___ Given text ___
The objective of the characterization is to determine the multi-dimensional subjective properties demanded by the industry; in order that an innovative filter can be developed from the wider range of textiles that have been developed over the last 30 years and which are now commercially available.
The paper starts with a preliminary observation of commercially contaminated filtration media. The six main categories of interactions that cause particle deposition in filter media are considered in terms of scanning electron microscope (SEM) analysis. From this qualitative SEM review, a methodology is established which utilizes a laboratory scale test apparatus; Bolton 1 as depicted in Figure 1; this apparatus empirically contaminates the filtration with industrial paint finish allowing laboratory-contaminated samples to be compared and characterized by quantitative methods.
Bolton 1 test rig.
The methods chosen take into account the identified modes of filtration and also consider the desired outcomes in the commercial environment, thus ensuring that the substance of this paper does not only academically contribute to the body of knowledge in paint exhaust filtration but is also valuable to the manufacturing practitioners.
The research purpose was to create a framework for identifying potential textiles for bespoke filter applications, it was developed by an experimental investigation of paint exhaust filtration. Academic review of this area is limited [1]. Schweizer's [6] paper gives an overview of the media used, but what is significant is that the filtration available to the industry in 2014 has not developed significantly during the last 17 years since Schweizer's paper was published, notwithstanding the fact that the global industry now has much greater environmental legislation impacting on the production processes (www.defra.gov.uk; www.epa.gov).
It can be surmised that one reason for the lack of development is the low cost of this filtration. The exhaust filtration is a by-product of the paint manufacturing process and as a consumable item, it adds no intrinsic value to the manufactured product. The automotive industry is challenged with minimizing cost in a saturated market, and as such the driver is to meet the needs of the increasing environmental challenges at the lowest possible cost.
___ Data supplied ___
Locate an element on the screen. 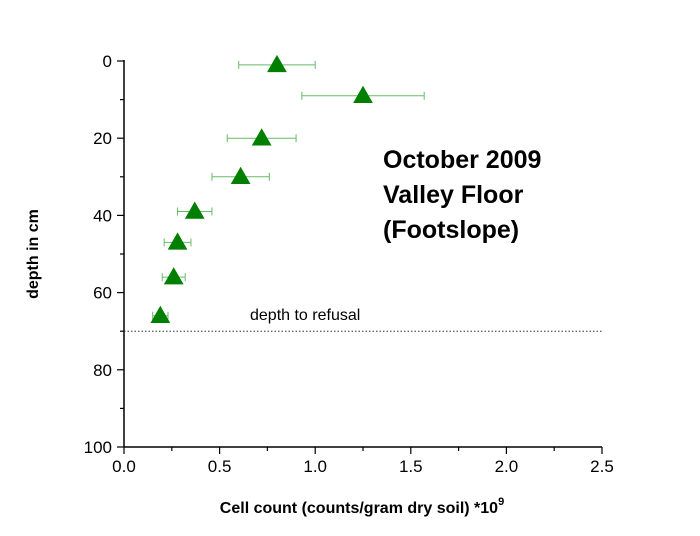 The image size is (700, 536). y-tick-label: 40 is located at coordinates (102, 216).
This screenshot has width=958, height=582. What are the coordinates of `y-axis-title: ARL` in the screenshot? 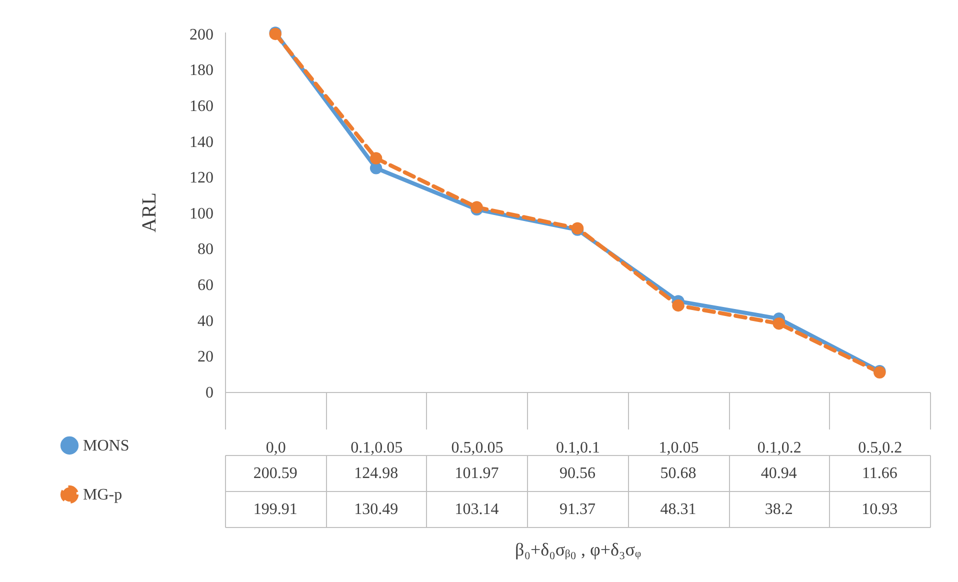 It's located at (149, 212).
___
___ Data supplied ___
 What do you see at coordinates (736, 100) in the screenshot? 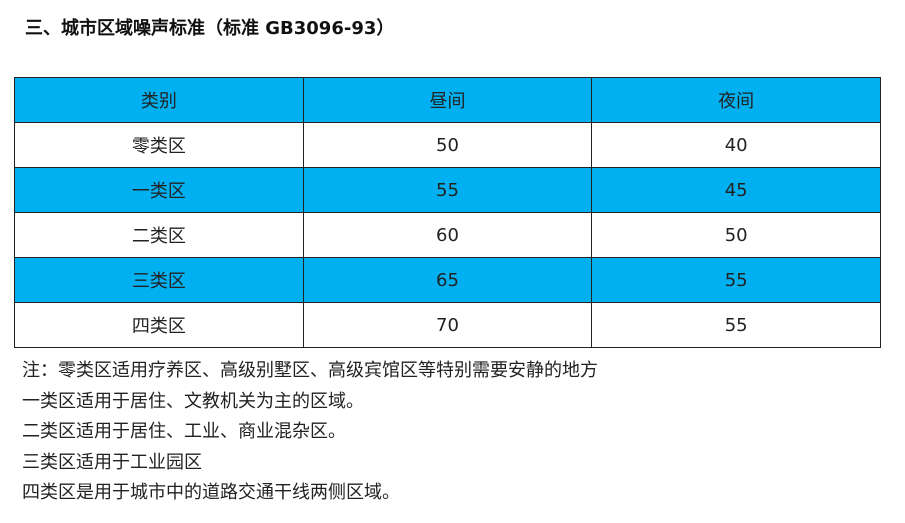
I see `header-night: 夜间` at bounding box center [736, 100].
___
(Required actions)
1. Answer these from the passage on paint exhaust filtration:
(a) What is the name of the laboratory scale test apparatus?
(b) How many main categories of interactions that cause particle deposition in filter media are considered?
(c) According to the passage, for how many years since Schweizer's paper had the filtration available to the industry not developed significantly?
2. List each distinct number written in digits in the passage on paint exhaust filtration, once apiece, in order of first appearance.
3. Write out the part of the passage on paint exhaust filtration that opens with the words containing "The paper starts" and closes with "1 test rig.".

(Solution set)
1.
(a) Bolton 1
(b) Six
(c) 17 years

2. 30, 1, 6, 2014, 17

3.
The paper starts with a preliminary observation of commercially contaminated filtration media. The six main categories of interactions that cause particle deposition in filter media are considered in terms of scanning electron microscope (SEM) analysis. From this qualitative SEM review, a methodology is established which utilizes a laboratory scale test apparatus; Bolton 1 as depicted in Figure 1; this apparatus empirically contaminates the filtration with industrial paint finish allowing laboratory-contaminated samples to be compared and characterized by quantitative methods.
Bolton 1 test rig.